The Library Basement
Reading under ground

Using standard licenses for Bibles

It seems that Simon Cozens and I are fellow-travelers when it comes to our experiences with Bible licensing. I agree with Simon - more Bible copyright holders should license their work under "standard" licenses like Creative Commons. There have recently been some encouraging steps in the right direction in the world of Bible licensing, but each publisher seems to craft their own license (e.g. NET, SBLGNT, LEB, etc.). Each of these licenses has various provisions, some of which are confusing for end users. Yes, let's move forward with Bible copyright holders choosing freer, easier-to-implement licenses.

I found Cozens' post via Better Bibles Blog, which in its commentary included the following:

Let me just add that there isn’t a “one-size fits all” solution for Bible licenses. Some Bibles can and should be given away while others which have been produced at great financial expense need to recoup the investment.

Here you can see how the commercial model of financing Bible translations has become dominant. Bible translation need not be a cost-neutral, break-even endeavor. It need not be an investment which expects a return. Or rather, the return is not monetary. Christians gladly fund so much without any expectation of recouping an investment (or profits). The most prominent example is missionary work.
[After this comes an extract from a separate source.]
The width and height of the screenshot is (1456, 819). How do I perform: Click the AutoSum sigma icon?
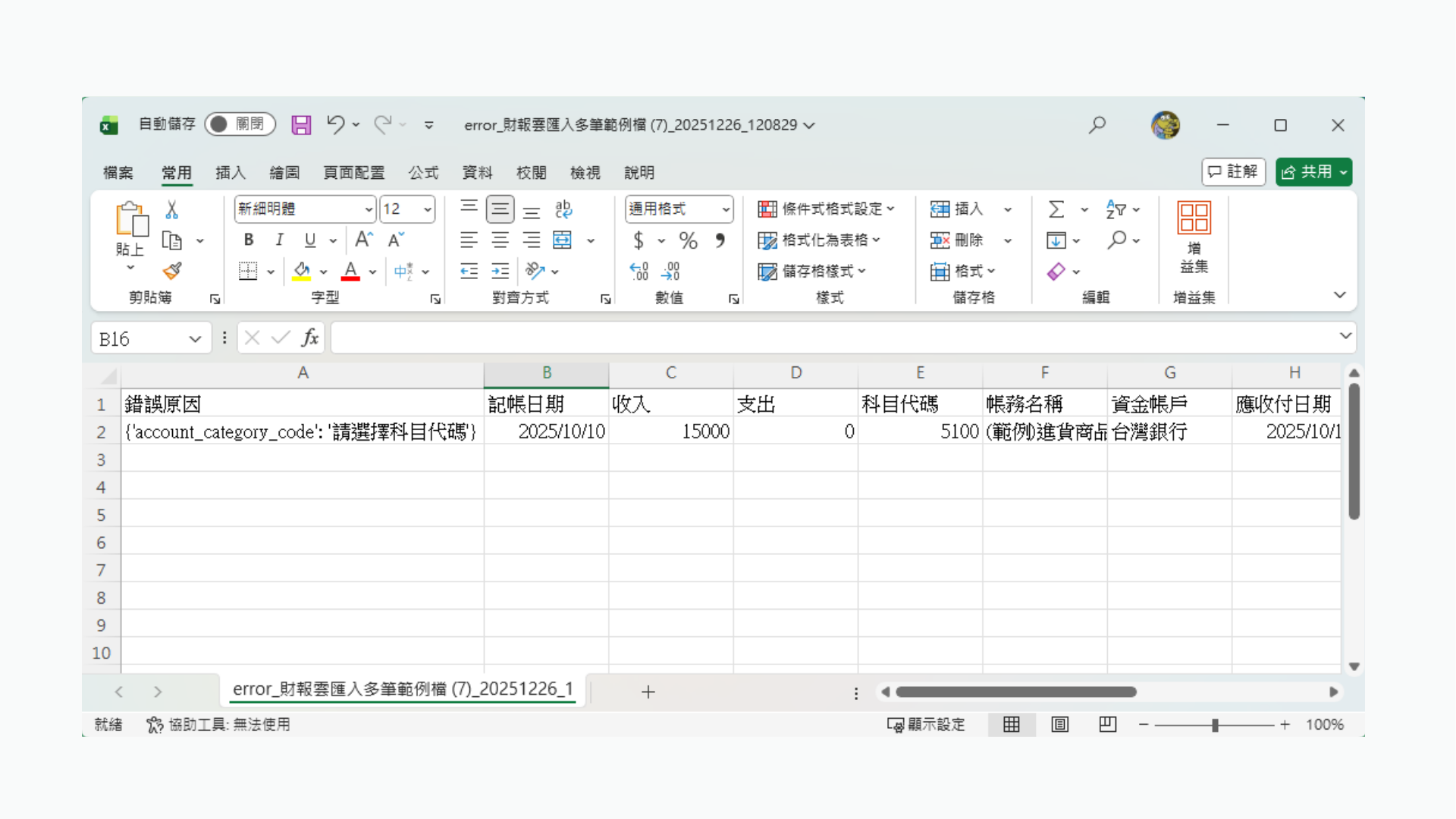tap(1056, 209)
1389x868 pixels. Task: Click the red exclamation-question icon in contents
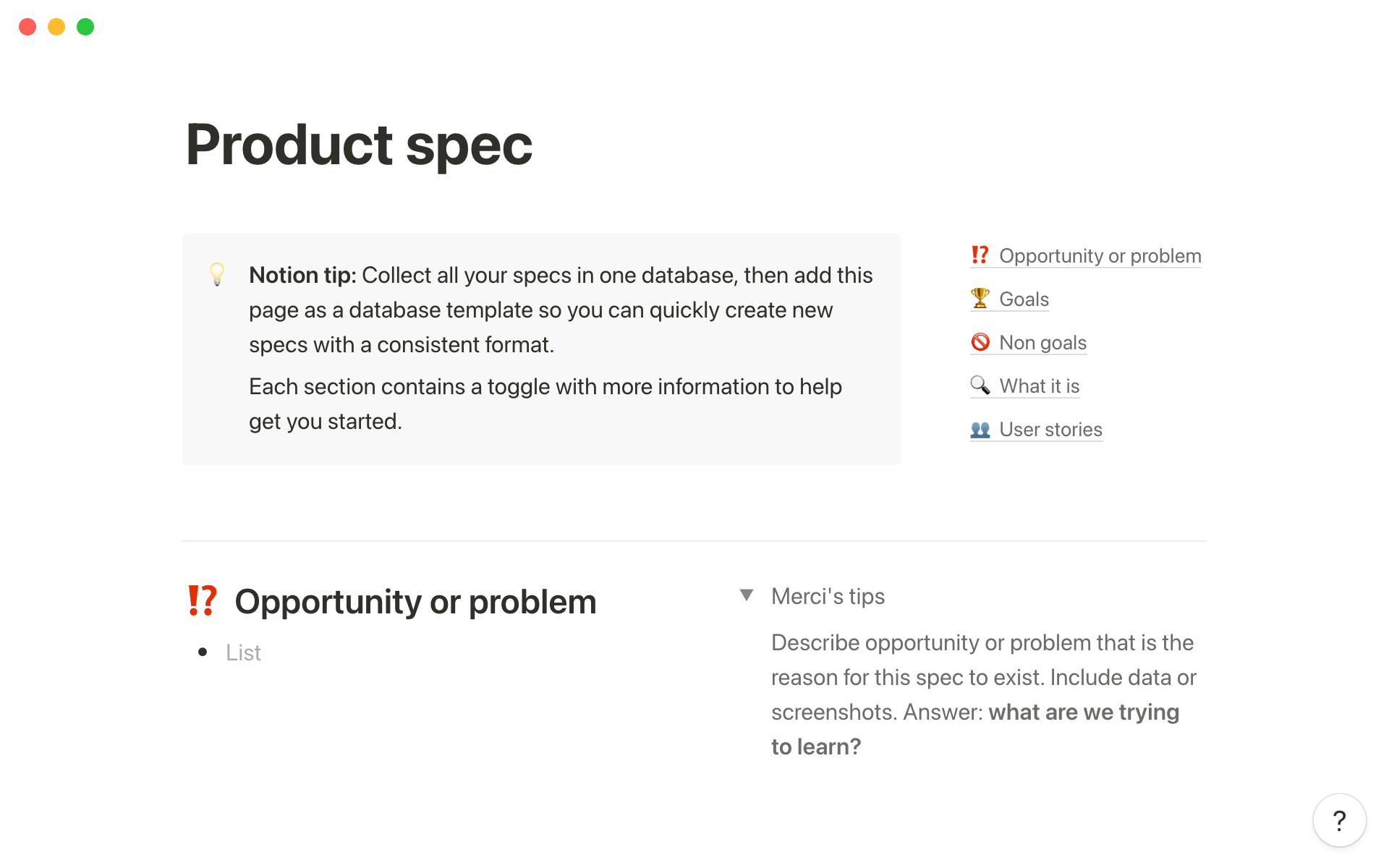tap(980, 255)
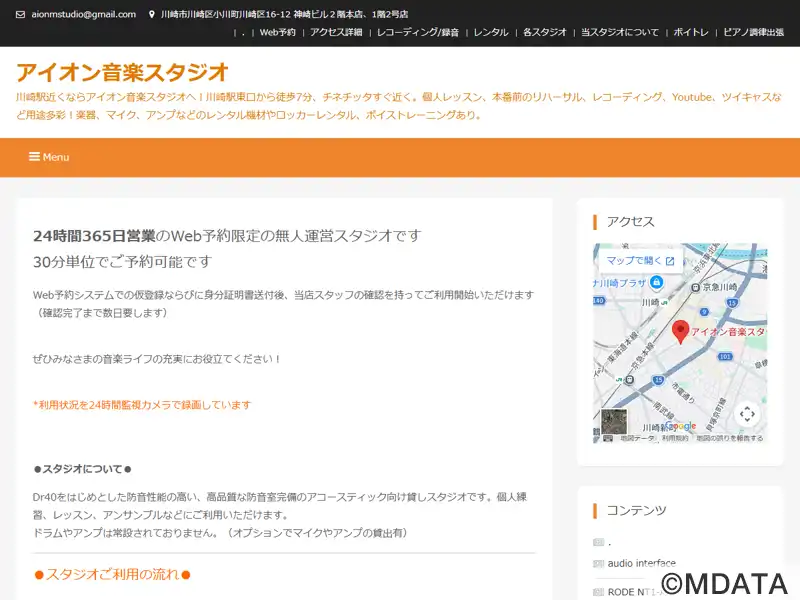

Bible translation should not be any different. We as a church translate the Bible as a necessary function of our discipleship, not because it is an "investment." We should be happy to pay up-front costs for the process. Once the need for "recouping" the costs is removed, it becomes easy to permissively license Bible texts. Let's avoid "the effect of tying down translations with excessively restrictive licenses" entirely.